WHAT IS ASKED.
Could you give the records as a numbered list, beginning at the line that has "Where should I click to: Copy" and stopping after the line that has "Action: pyautogui.click(x=219, y=35)", with blank lines left out?
───── DATA FOR PROCESSING ─────
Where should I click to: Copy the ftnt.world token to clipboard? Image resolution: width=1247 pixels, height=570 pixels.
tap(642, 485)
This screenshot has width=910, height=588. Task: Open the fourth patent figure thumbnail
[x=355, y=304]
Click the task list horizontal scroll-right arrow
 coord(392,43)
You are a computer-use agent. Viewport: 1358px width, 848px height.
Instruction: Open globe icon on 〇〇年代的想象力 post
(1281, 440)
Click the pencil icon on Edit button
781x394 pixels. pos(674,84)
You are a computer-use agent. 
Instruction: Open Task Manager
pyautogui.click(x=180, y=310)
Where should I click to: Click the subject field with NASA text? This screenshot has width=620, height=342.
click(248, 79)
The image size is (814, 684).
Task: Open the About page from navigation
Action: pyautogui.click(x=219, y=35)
─────
───── DATA FOR PROCESSING ─────
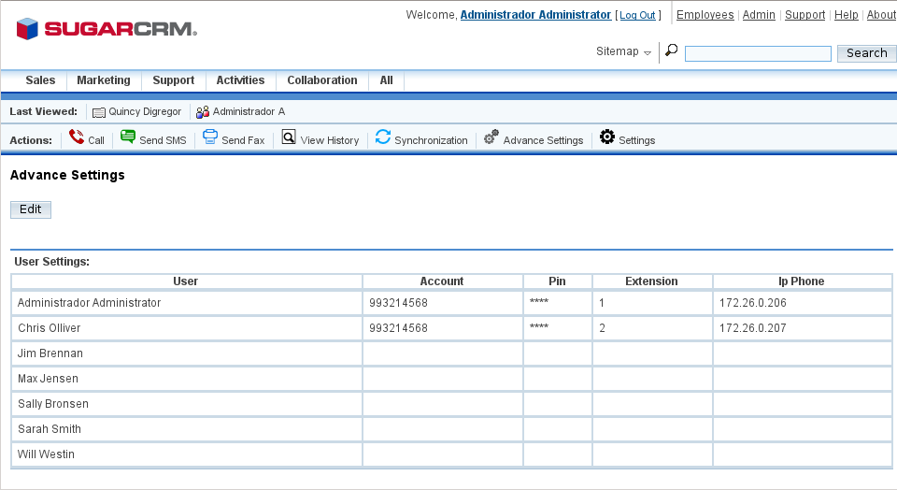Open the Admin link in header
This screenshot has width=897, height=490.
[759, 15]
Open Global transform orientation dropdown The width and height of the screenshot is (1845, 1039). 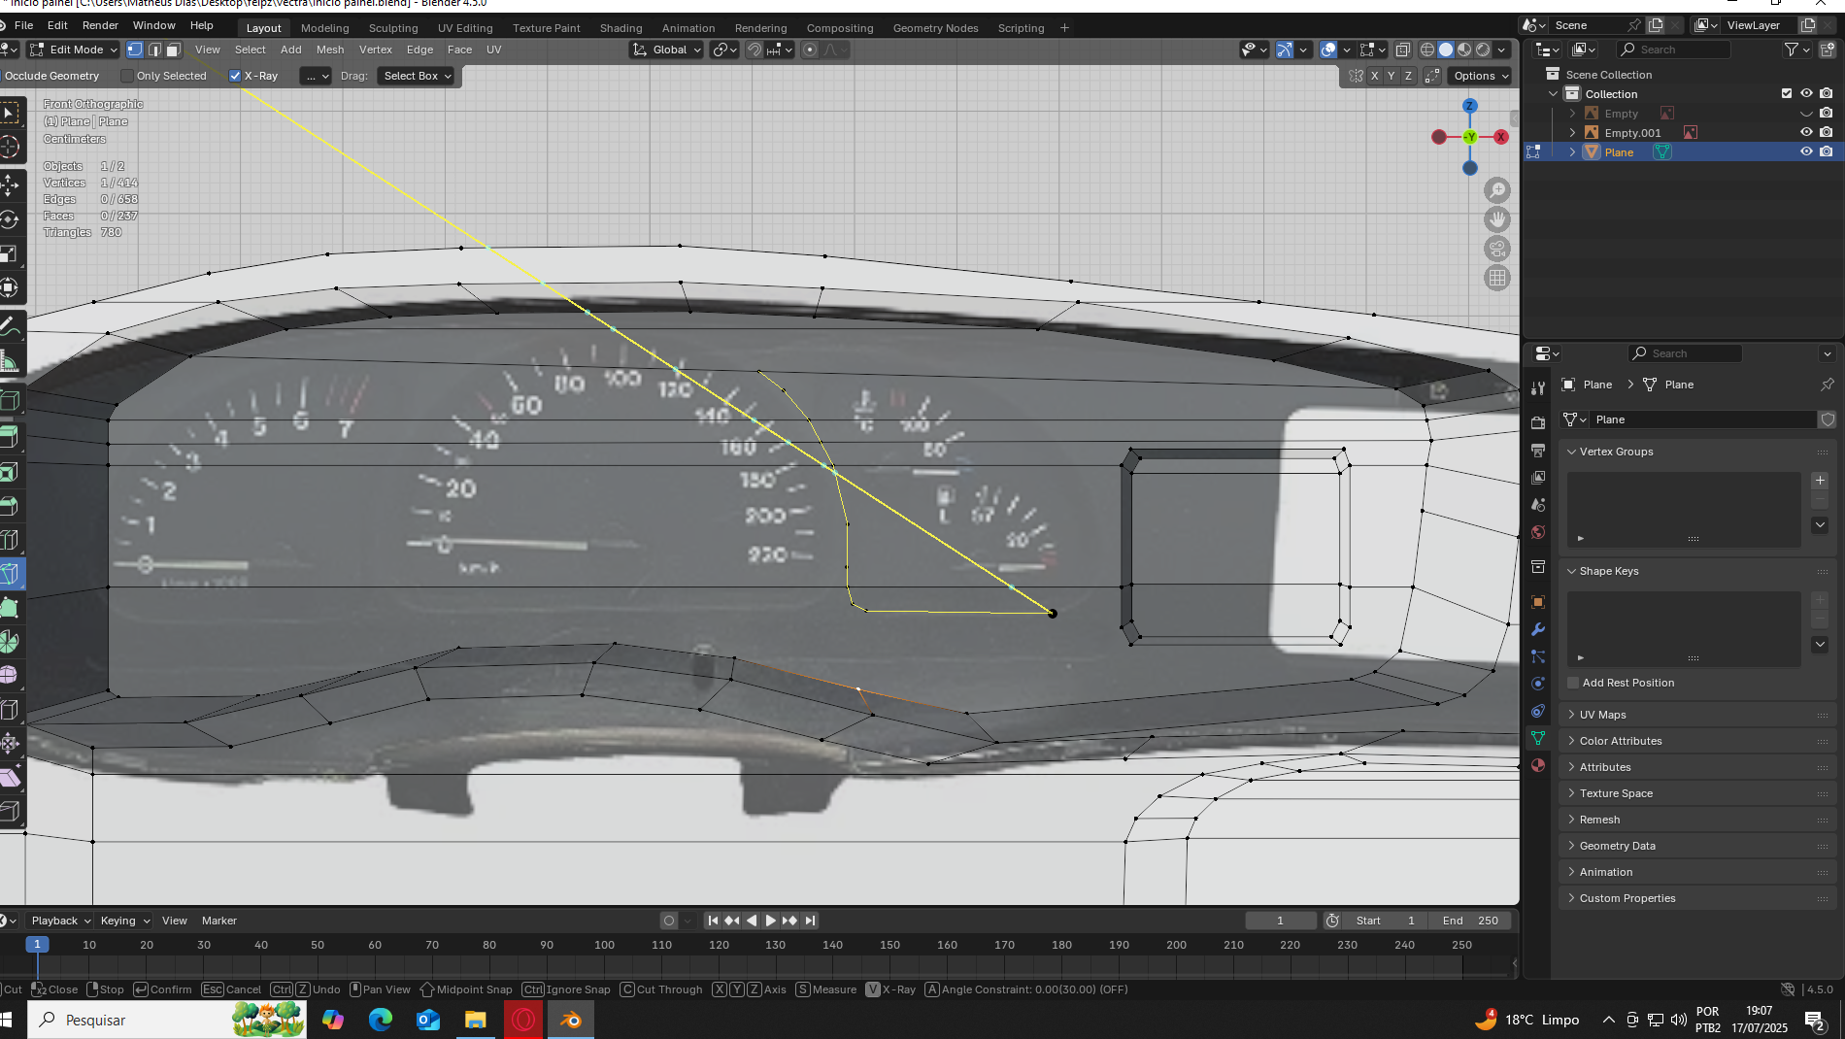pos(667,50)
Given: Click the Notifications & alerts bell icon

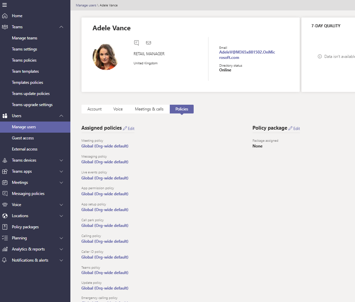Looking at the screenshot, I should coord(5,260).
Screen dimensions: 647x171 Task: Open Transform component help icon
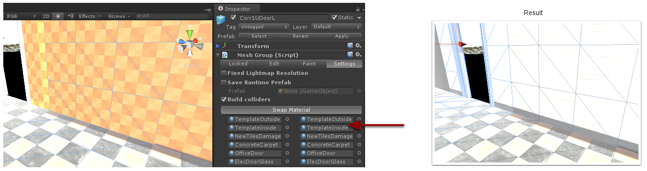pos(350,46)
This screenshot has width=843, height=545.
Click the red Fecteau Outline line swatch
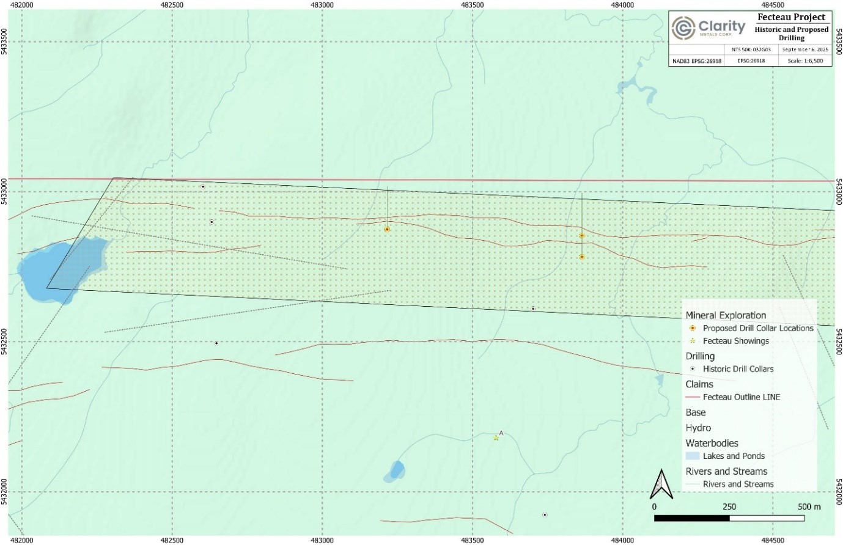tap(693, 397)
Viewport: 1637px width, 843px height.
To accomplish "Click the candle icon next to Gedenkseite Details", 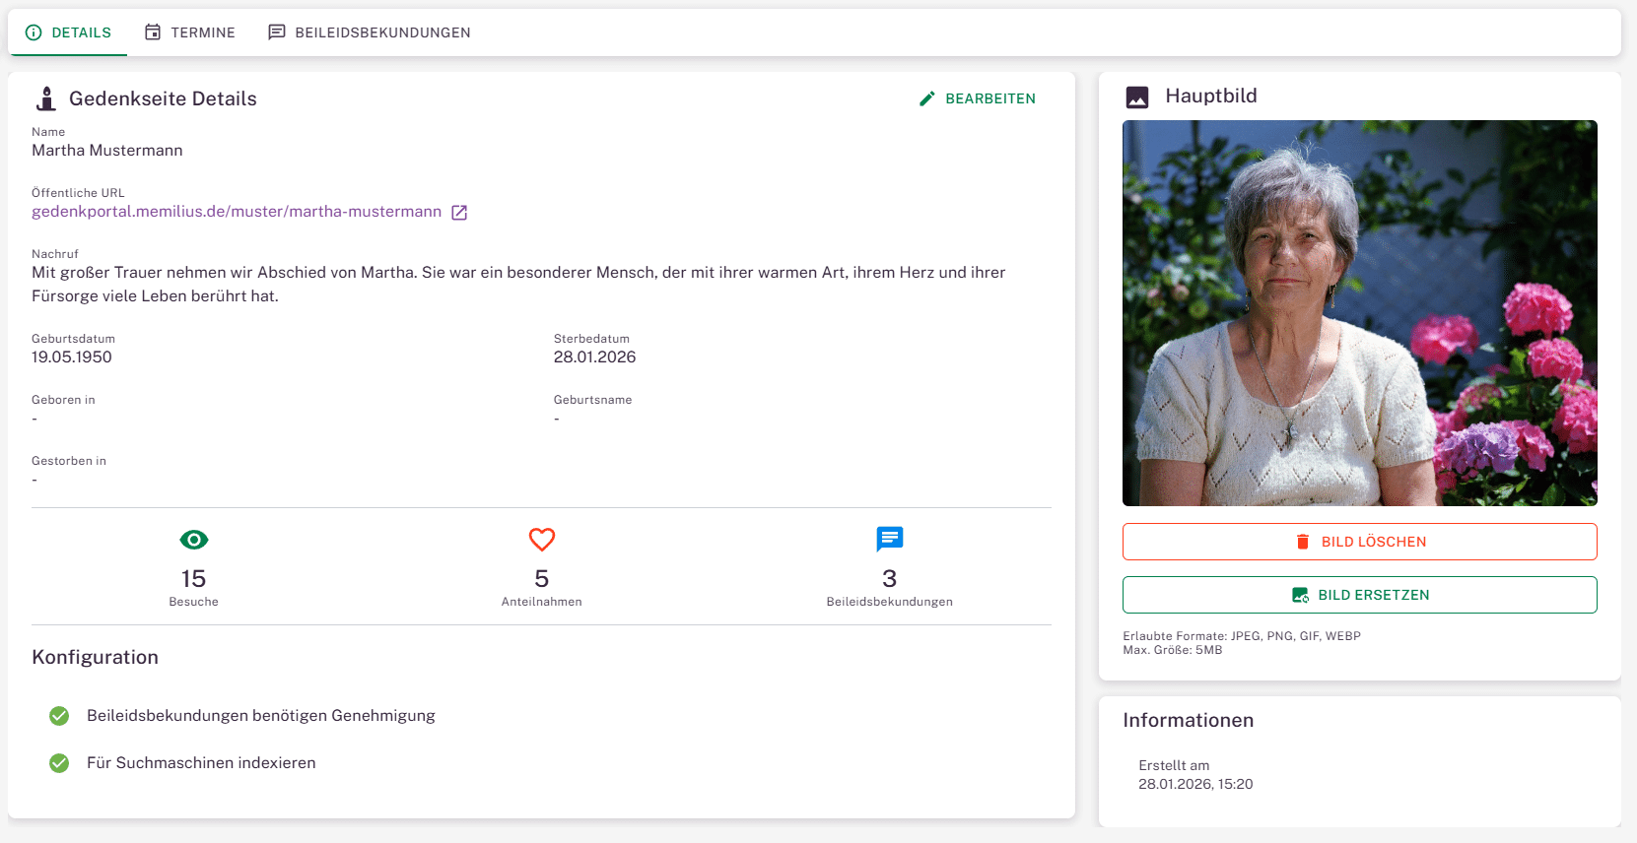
─────
RESULT FOR THIS TASK.
1. Where should I click to: Copy the ftnt.world token to clipboard? Image resolution: width=1247 pixels, height=570 pixels.
2. tap(642, 485)
3. This screenshot has width=910, height=588. Task: Open the fourth patent figure thumbnail
4. [x=355, y=304]
5. Click the task list horizontal scroll-right arrow
6.  coord(392,43)
7. You are a computer-use agent. Viewport: 1358px width, 848px height.
8. Instruction: Open globe icon on 〇〇年代的想象力 post
9. (1281, 440)
10. Click the pencil icon on Edit button
11. 781x394 pixels. pos(674,84)
12. You are a computer-use agent. 
13. Instruction: Open Task Manager
14. pyautogui.click(x=180, y=310)
15. Where should I click to: Click the subject field with NASA text? This screenshot has width=620, height=342.
16. click(248, 79)
17. The image size is (814, 684).
18. Task: Open the About page from navigation
19. Action: pyautogui.click(x=219, y=35)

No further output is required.